Critical Numerical Reasoning Test Practice
- The first step is to take one or two practice critical numerical reasoning test papers.
- This will let you get a feel for what the tests are actually like generally.
- It will also allow you to start your prep off with an idea of which skills you need to work on, as per our iterative method above.
numerical reasoning test practice
How long per critical numerical reasoning test question?
So, for example, if you are going to take a 60-min critical numerical reasoning test, you have an average of two minutes per question, with a few minutes at the end to enter answers onto the answer sheet and quickly check everything is in order. Many candidates actually fail simply as they do not allow enough time at the end for this basic task. You have to be ready to work fast!
Passing is mandatory. Even after you pass and interview, your PST score will be considered alongside your interview performance to determine whether you are given an offer.

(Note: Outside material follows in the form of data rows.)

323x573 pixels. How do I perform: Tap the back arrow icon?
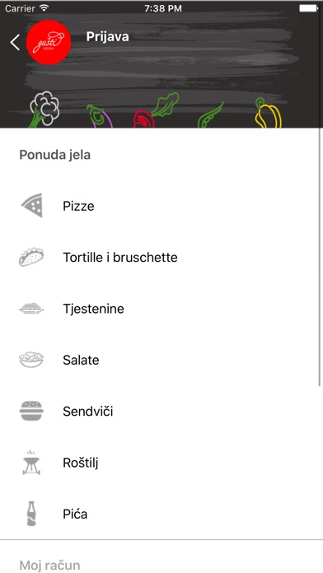(x=15, y=42)
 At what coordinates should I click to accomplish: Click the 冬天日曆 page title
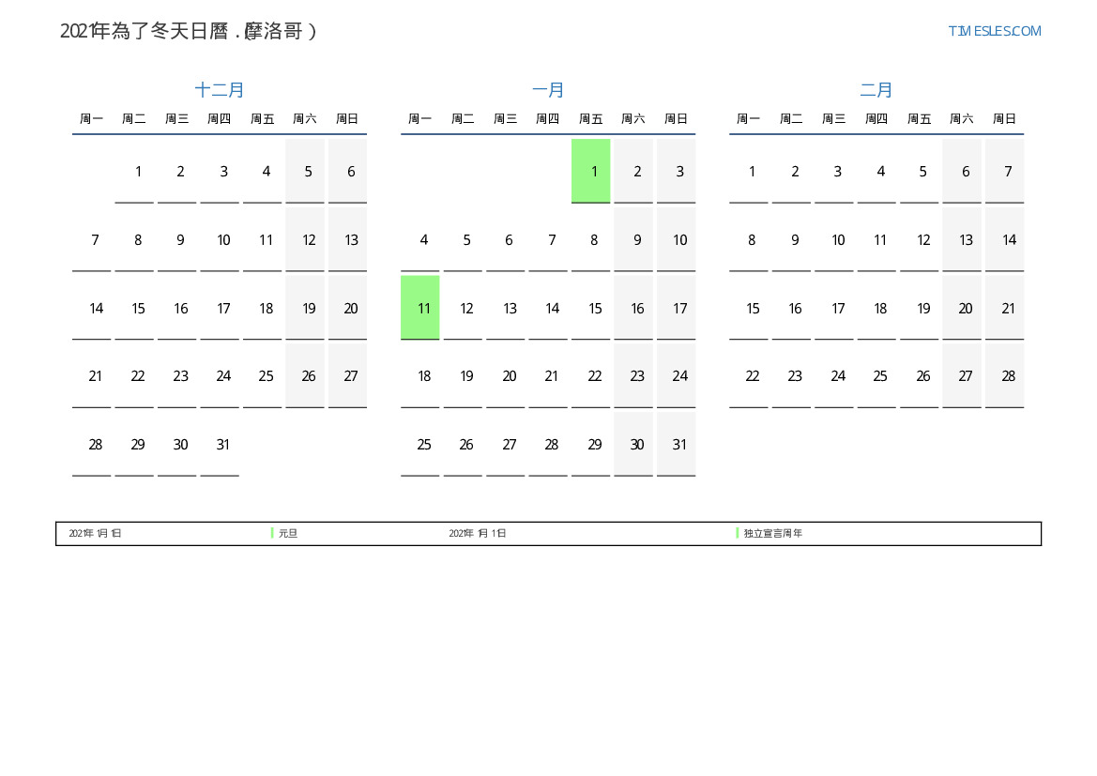pos(189,31)
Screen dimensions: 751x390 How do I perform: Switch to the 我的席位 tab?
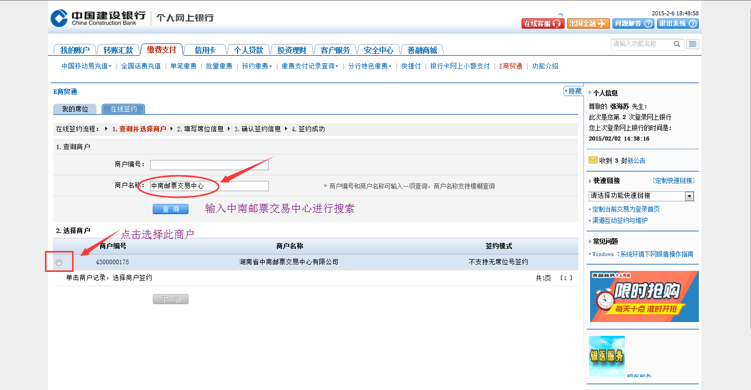(x=75, y=109)
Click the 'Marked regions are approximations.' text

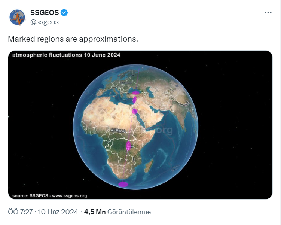73,39
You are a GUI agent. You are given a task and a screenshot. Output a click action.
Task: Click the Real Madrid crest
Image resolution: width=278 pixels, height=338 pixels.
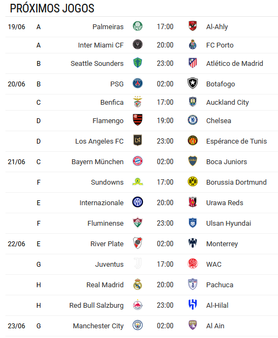coord(138,284)
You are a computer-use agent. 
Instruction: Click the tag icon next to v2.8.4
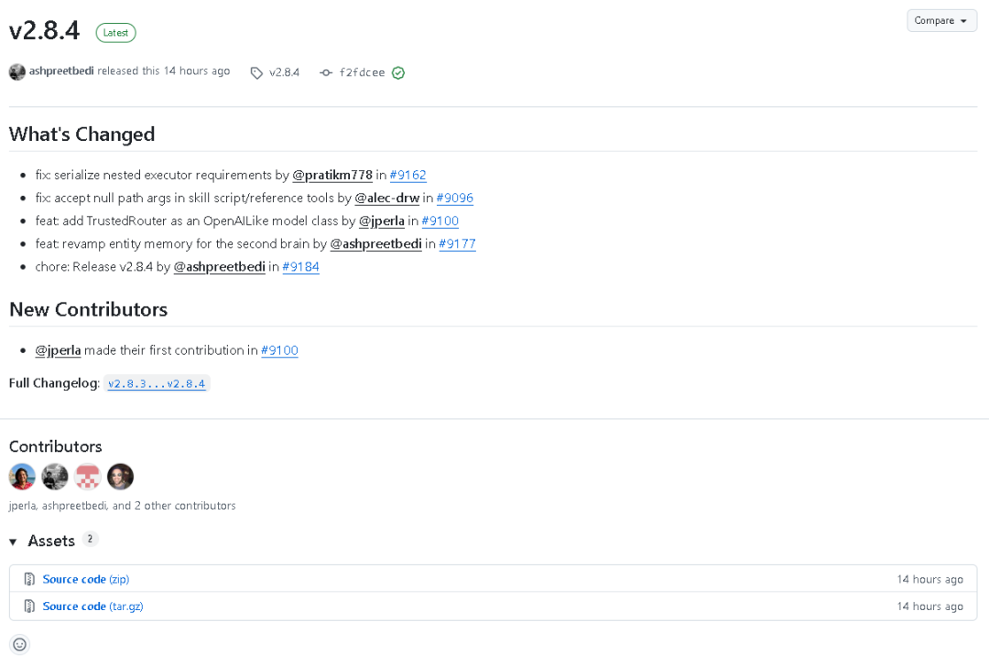(x=256, y=73)
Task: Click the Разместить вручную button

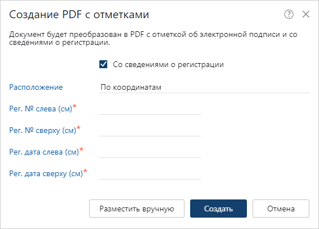Action: pos(137,209)
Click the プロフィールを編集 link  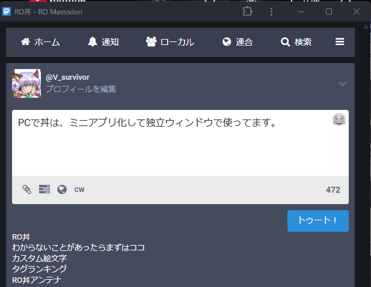(81, 89)
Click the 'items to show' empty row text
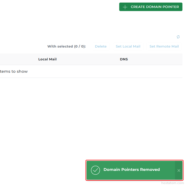This screenshot has height=185, width=185. [x=14, y=71]
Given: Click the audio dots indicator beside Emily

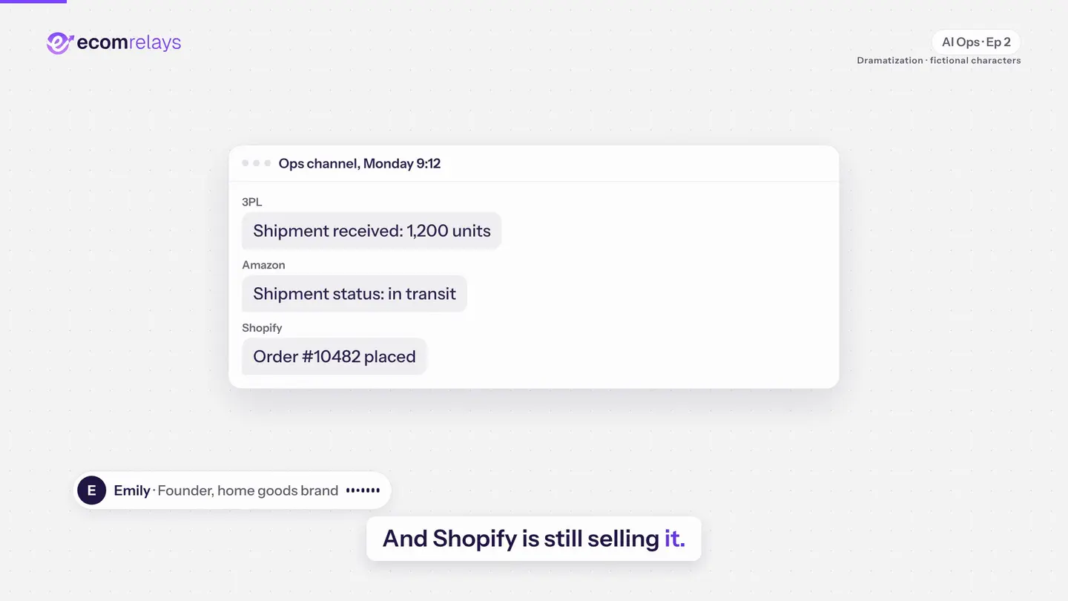Looking at the screenshot, I should pos(363,490).
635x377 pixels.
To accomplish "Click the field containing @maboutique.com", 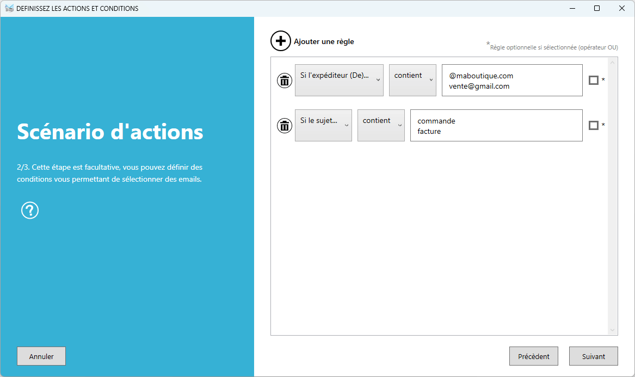I will tap(511, 80).
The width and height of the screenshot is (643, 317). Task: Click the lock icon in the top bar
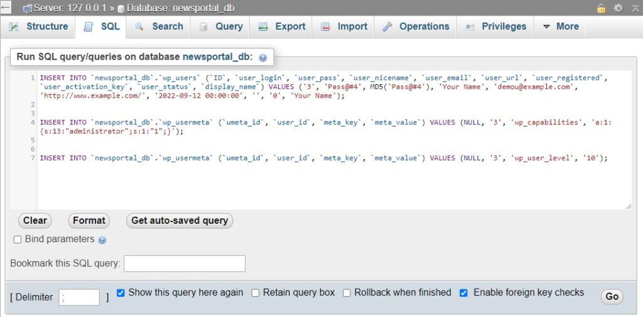tap(602, 8)
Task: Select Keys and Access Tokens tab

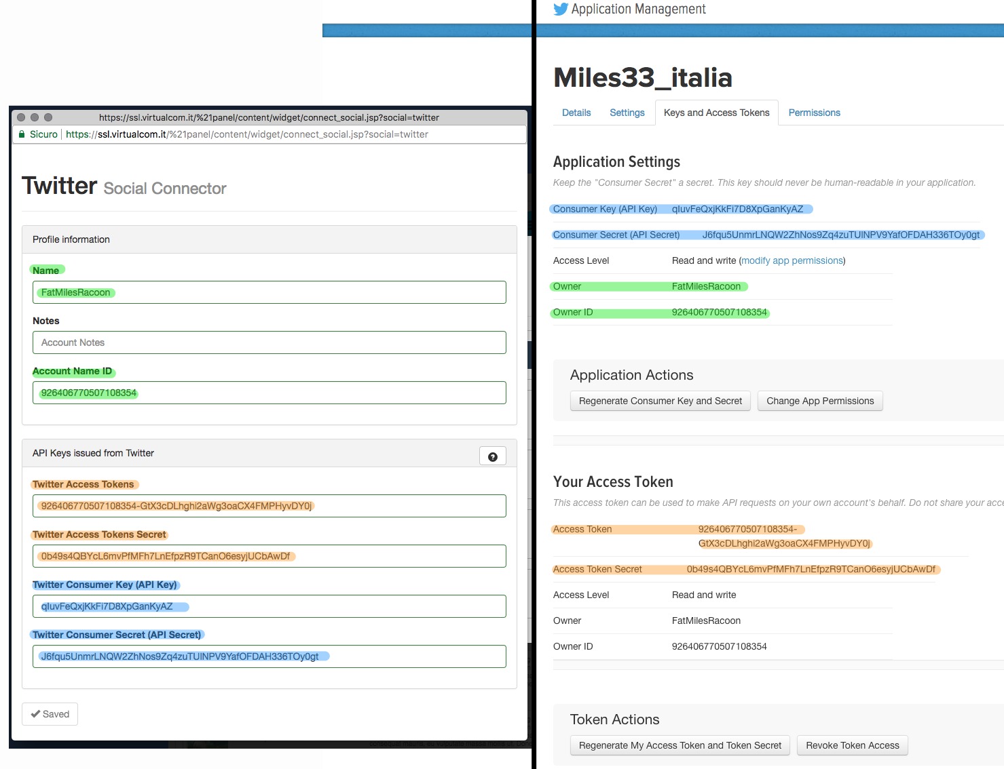Action: coord(716,113)
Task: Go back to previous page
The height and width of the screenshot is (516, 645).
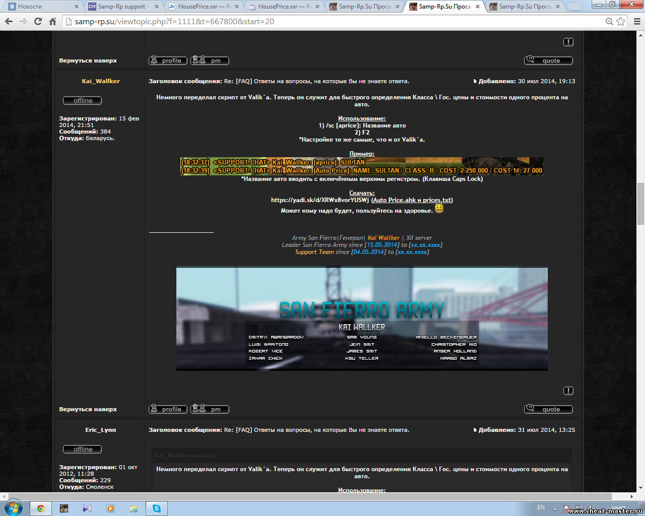Action: (9, 22)
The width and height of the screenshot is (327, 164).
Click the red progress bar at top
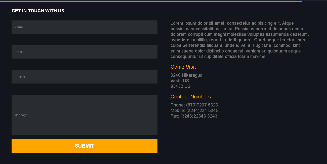pos(151,1)
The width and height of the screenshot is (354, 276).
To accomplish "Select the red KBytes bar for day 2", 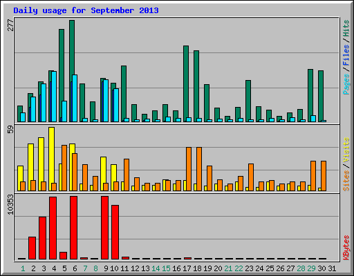I will click(x=32, y=248).
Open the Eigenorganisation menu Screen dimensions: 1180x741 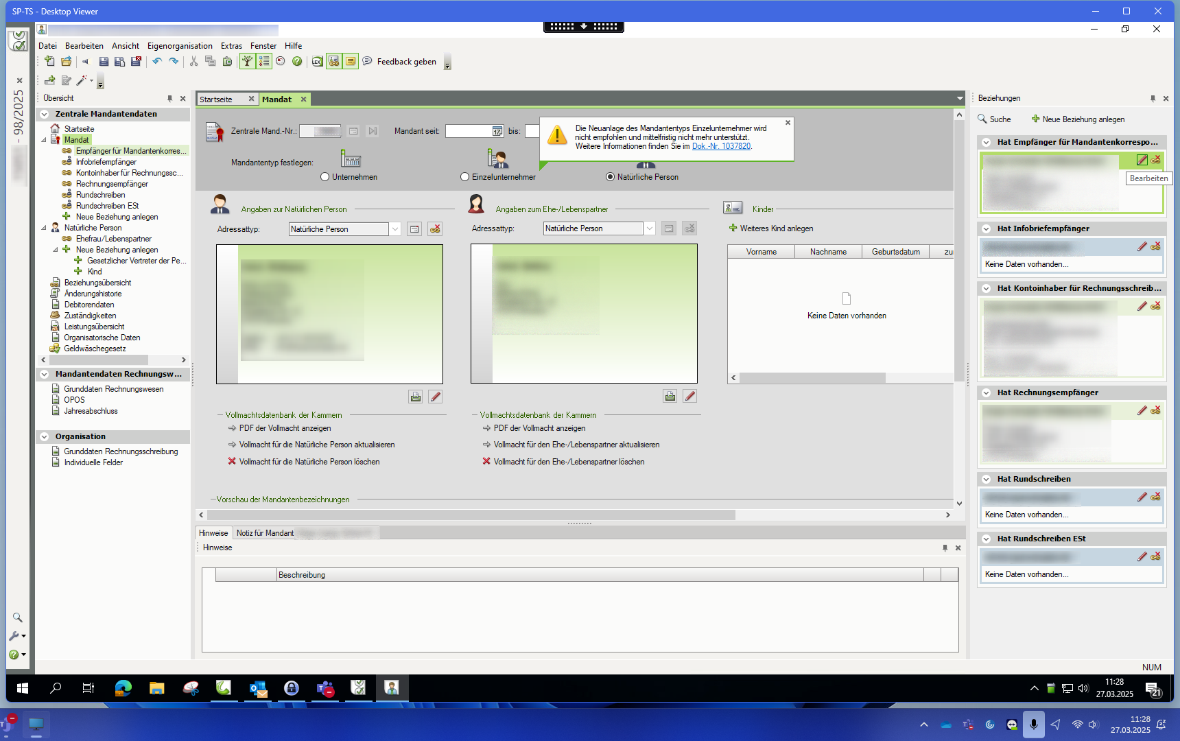point(180,46)
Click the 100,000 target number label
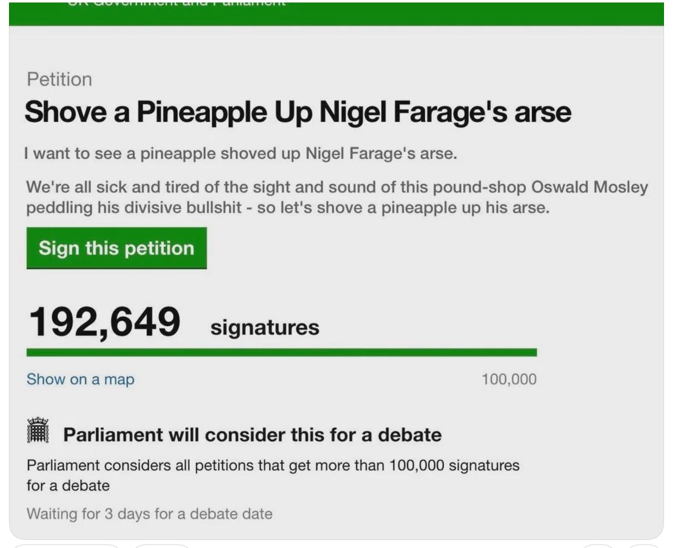 coord(509,379)
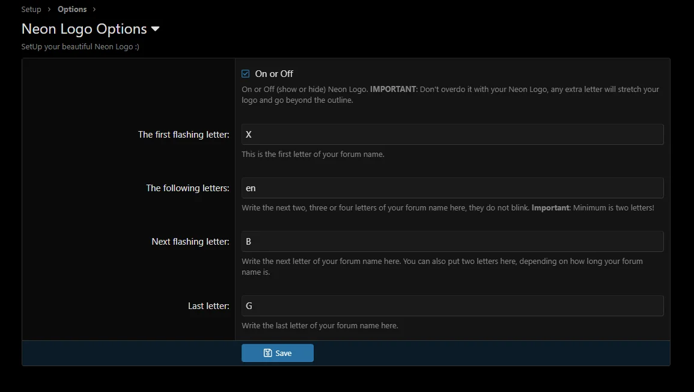Select the Next flashing letter field with B

point(452,242)
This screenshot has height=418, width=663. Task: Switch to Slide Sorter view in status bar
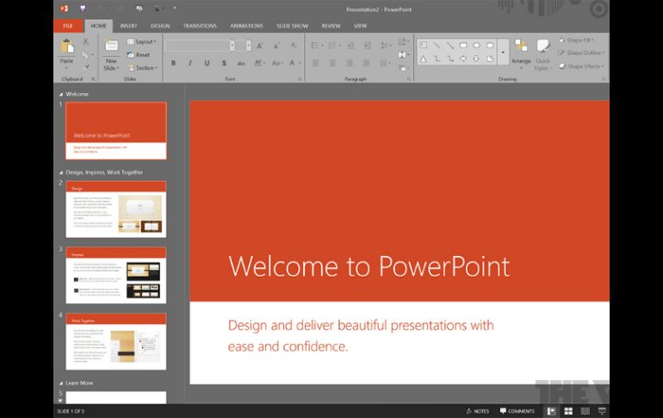tap(568, 411)
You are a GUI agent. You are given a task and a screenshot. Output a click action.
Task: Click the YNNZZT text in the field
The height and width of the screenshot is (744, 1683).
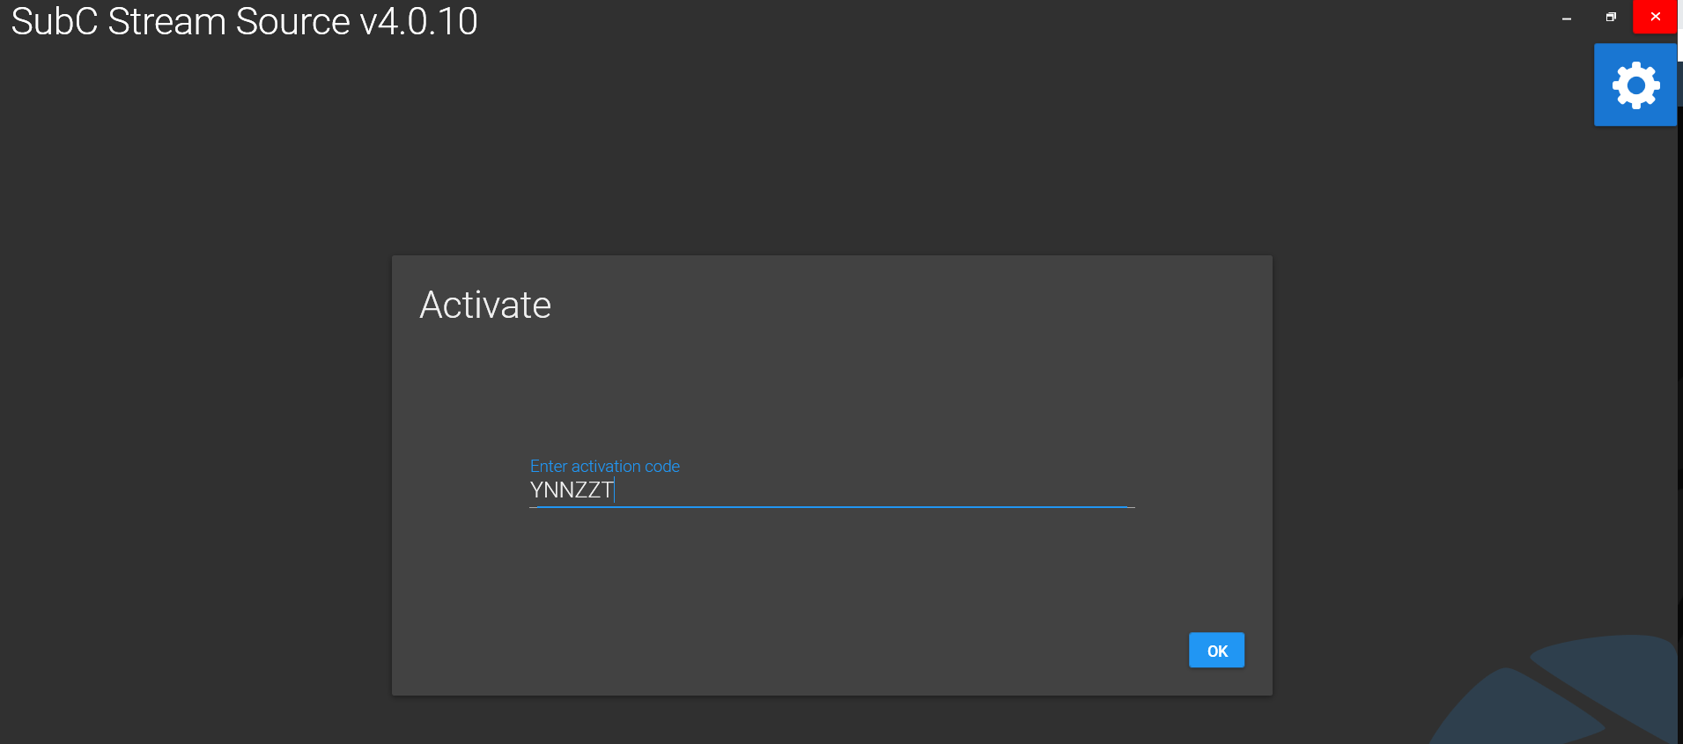pyautogui.click(x=571, y=490)
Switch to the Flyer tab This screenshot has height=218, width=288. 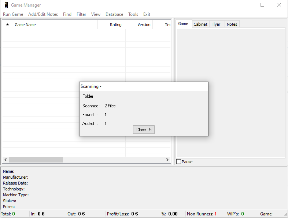point(216,24)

Success in the PST is an absolute function of your score rather than how it compares relative to other candidates – there is no “curve”. As such, performing better than the next candidate will be meaningless in itself. If all the candidates are sub-standard, all will fail.
Whilst McKinsey does not publish the exact cutoff for the PST, the best estimates (based on surveys of successful candidates) place it at around 70%.
One important point to remember is that you should give an answer for every question even if you are not entirely sure. The PST is not scored negatively – tha. As such, you should always give your best guess, just in case you get lucky.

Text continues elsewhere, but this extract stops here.